■抄録
脳卒中後において,上肢麻痺と同様に,肩の痛みは重要な因子の一つである.肩の痛みそのものも生活を阻害し,Quality of lifeを下げる要素であるが,加えて上肢麻痺の不使用および無視等にも二次的に影響を及ぼし,機能予後を押し下げる可能性がある.本コラムでは,脳卒中後に生じる肩の痛みに対する電気刺激療法のエビデンスについて,解説を行う.
■目次
1.脳卒中後の肩の痛み
2. 脳卒中後肩関節の痛みに対する電気刺激療法のエビデンス
3. まとめ
1.脳卒中後の肩の痛み
脳卒中後の肩の痛みは一般的な物として臨床では受け止められている.肩の痛みに対する長期的な研究では,脳卒中後に片麻痺を生じた対象者の3/4近くが,発症後12ヶ月間に肩の痛みに悩まされている事が先行研究にて言われている.特に肩の痛みは,脳卒中後の片麻痺の重症度に依存して生じる物ではなく,痛みが生じることにより,麻痺手に対する逃避および無視が生じ,麻痺手の使用頻度の低下に起因する機能予後の低下につながるのかもしれない1).肩の痛みについては、様々な要因が寄与していると考えられている.それらの要因として代表的なものは,片麻痺に由来する肩関節痛,麻痺手の機能低下,肩甲挙筋の筋力低下,異常筋緊張,上腕肩甲関節の亜脱臼,感覚障害,注意障害と関連があると言われている2)-7).
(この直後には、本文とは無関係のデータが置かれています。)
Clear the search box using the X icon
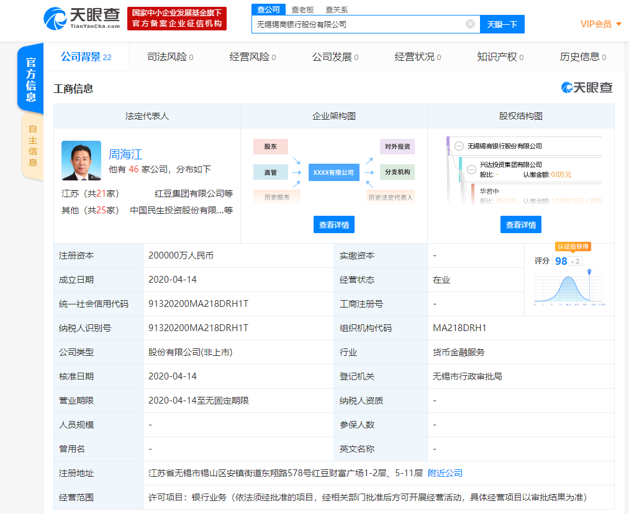The width and height of the screenshot is (629, 514). (471, 24)
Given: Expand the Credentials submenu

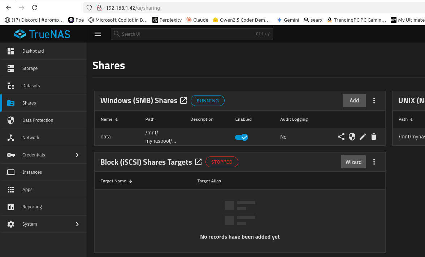Looking at the screenshot, I should pos(77,155).
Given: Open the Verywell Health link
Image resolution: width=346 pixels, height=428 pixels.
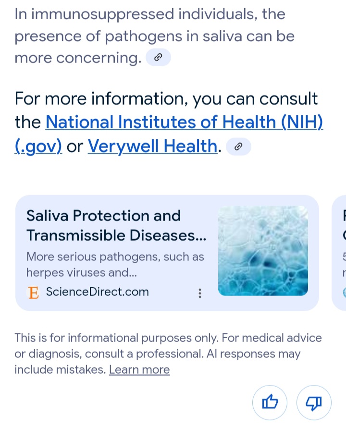Looking at the screenshot, I should point(153,147).
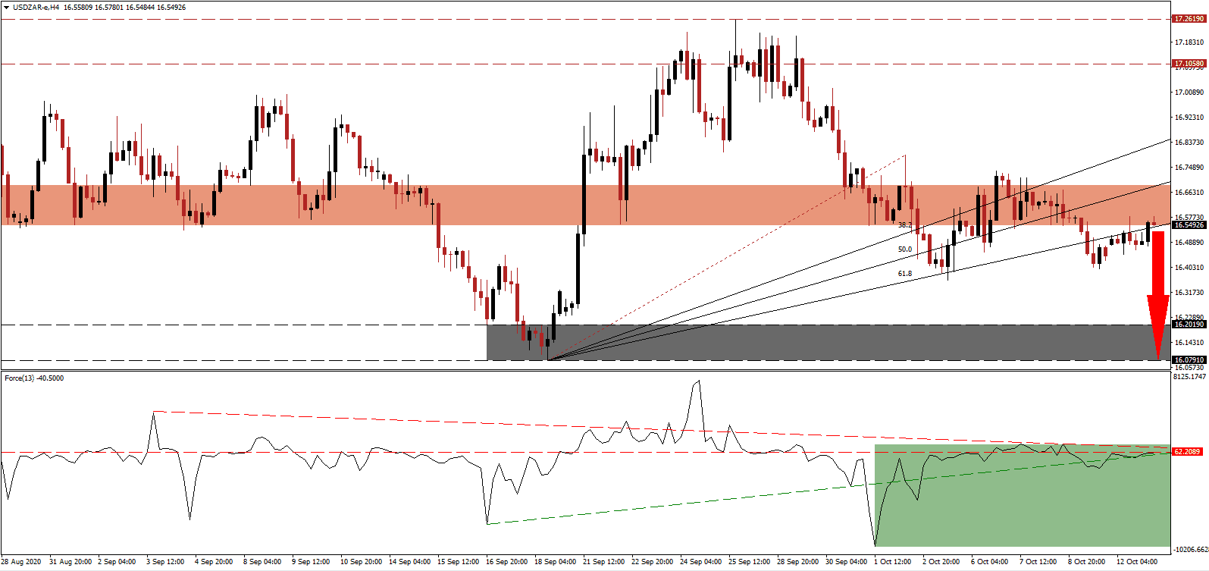Image resolution: width=1209 pixels, height=571 pixels.
Task: Open the chart dropdown triangle beside USDZAR-e
Action: pos(6,8)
さて,これらの痛みに対するアプローチの一つとして,末梢電気刺激療法が挙げられる.これらのアプローチは50年以上前から実施されており,末梢の筋萎縮の改善,収縮力の向上,痙縮の減少や感覚野の興奮性の増大等が期待されている.なお,これらの期待される効果の中で,痙縮の減少および感覚野の興奮性の増大は,求心性の電気刺激(随意的な関節運動を含む電気刺激に付随する体性感覚や視覚によって提供される追加情報)によって引き起こされる.これまでの臨床報告によると,電気刺激療法は筋力増強,関節のアライメント調整,筋緊張の抑制,感覚障害の改善,多動運動にて痛みなく外旋できる角度(Pain-free range of passive humeral lateral rotation [PHLR]),自己申告式の痛みが改善すると報告されている8)-10).
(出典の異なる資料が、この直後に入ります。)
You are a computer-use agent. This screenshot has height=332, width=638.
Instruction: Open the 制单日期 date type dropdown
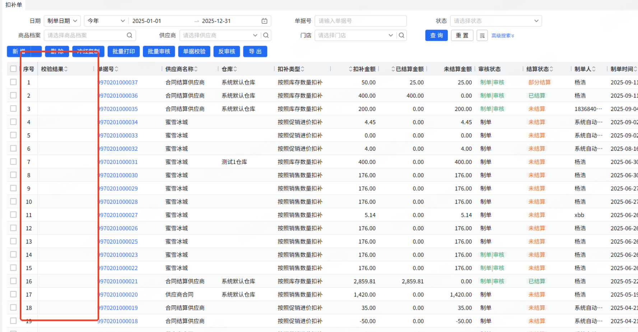tap(62, 21)
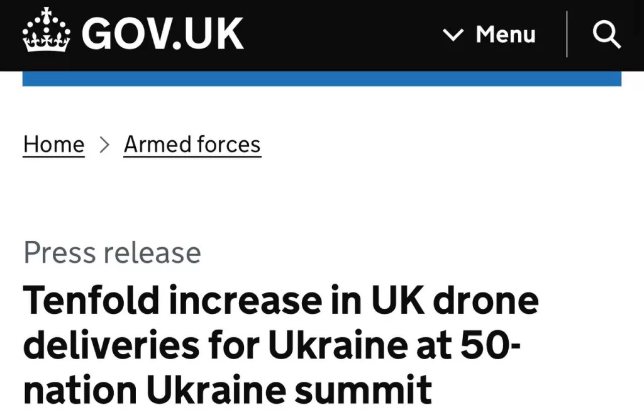This screenshot has width=644, height=417.
Task: Select the Press release label
Action: pyautogui.click(x=111, y=253)
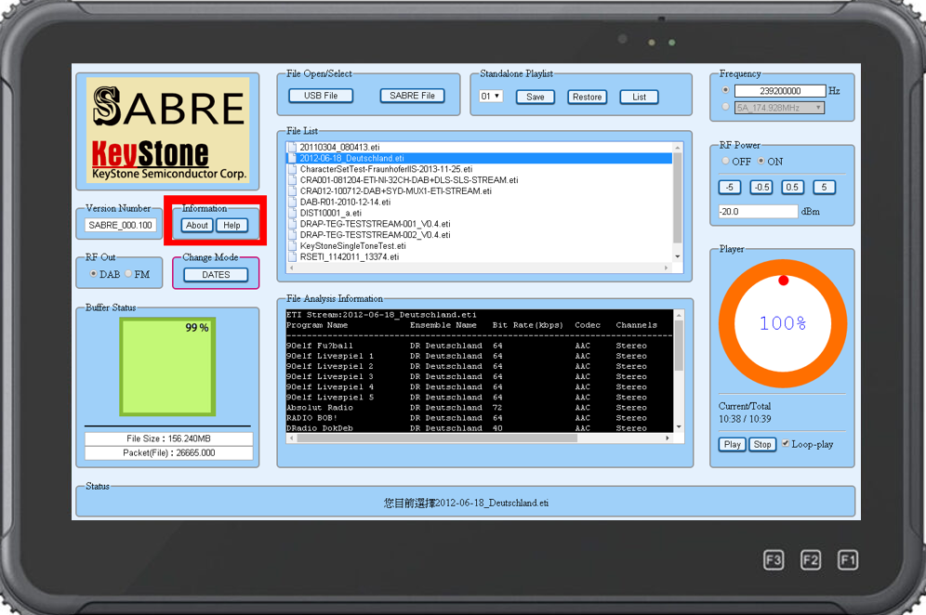Viewport: 926px width, 615px height.
Task: Click the File List scroll down arrow
Action: 677,256
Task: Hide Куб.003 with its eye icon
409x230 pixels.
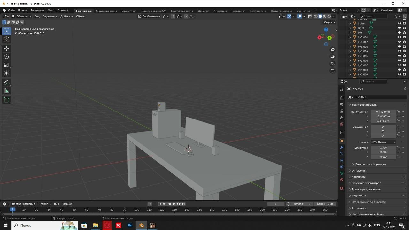Action: tap(399, 47)
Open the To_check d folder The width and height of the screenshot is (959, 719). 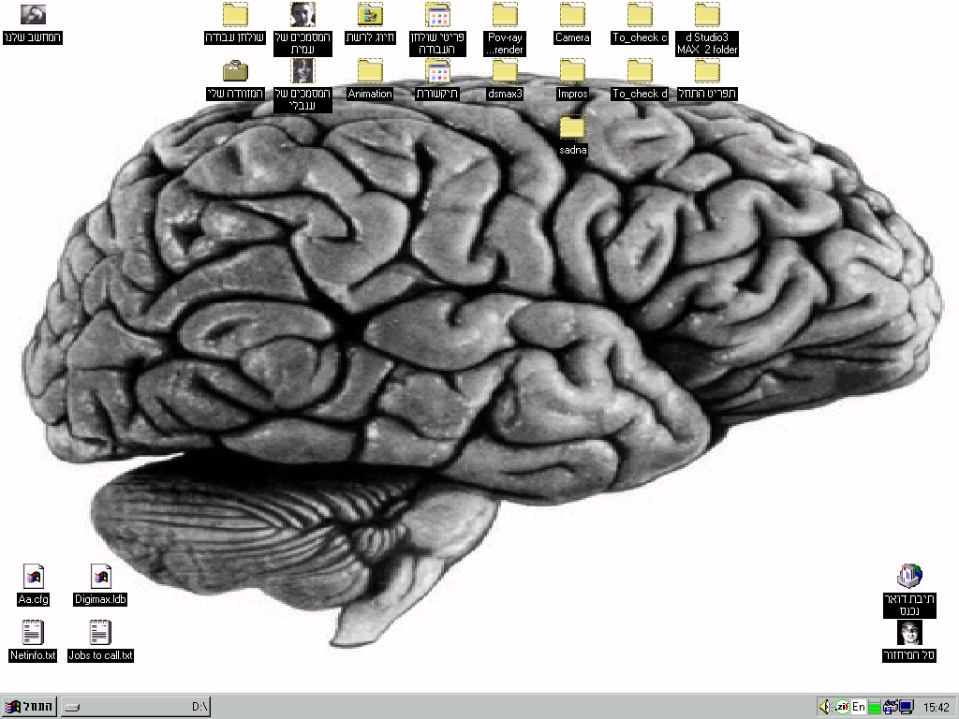640,72
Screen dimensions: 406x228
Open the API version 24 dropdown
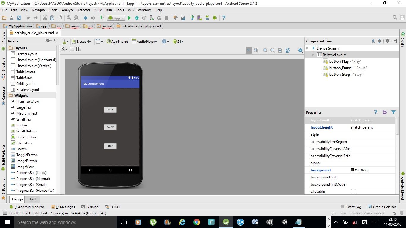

2. 脳卒中後肩関節の痛みに対する電気刺激療法のエビデンス
最近のメタアナリシスでは,脳卒中発症後早期(6ヶ月以内)に生じる肩の痛みと脳卒中発症後後期(6ヶ月以降)の両方の病期において,脳卒中後に生じる肩関節亜脱臼と疼痛に対する電気刺激療法の効果を調べるために,10報のランダム化比較試験が検討された11).その結果,脳卒中発症後後期においては有意な効果を認めなかったが,早期において,特に肩亜脱臼の予防/軽減において,末梢神経筋肉電気刺激を併用した従来のアプローチは,介入は従来のアプローチを単独で行うよりも,有意に効果が高いことが証明された.
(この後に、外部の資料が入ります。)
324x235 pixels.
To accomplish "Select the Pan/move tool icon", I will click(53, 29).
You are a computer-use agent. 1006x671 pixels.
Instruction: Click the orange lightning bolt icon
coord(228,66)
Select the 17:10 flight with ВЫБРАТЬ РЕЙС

Stroke rehabilitation clinician handbook 2020において,現在の結論としては,肩関節に対する電気刺激療法は,脳卒中後片麻痺を呈した対象者の亜脱臼の軽減と可動域の改善において,有効な可能性がエビデンスとして示唆されている.また,電気刺激療法は,脳卒中後に生じる片麻痺に由来する肩関節痛についても有効な可能性が示唆されている.ただし,亜脱臼の軽減および片麻痺に由来する肩関節痛に対する電気刺激療法は,脳卒中発症からの時間経過が経てば経つほど,その効果は減退すると示されている.
まとめ
脳卒中後に生じるかたの痛みに対して,電気刺激療法は亜脱臼の軽減と可動域の改善と並び効果がある可能性が示唆されている.昨今,上肢麻痺や感覚障害の改善においても電気刺激療法の可能性が大きく取り沙汰されている.脳卒中に関しては,病期を問わず,アプローチとして可能性のある手法の一つとされている.標準治療の一つとして取り入れる施設が一つでも増える事が望まれる.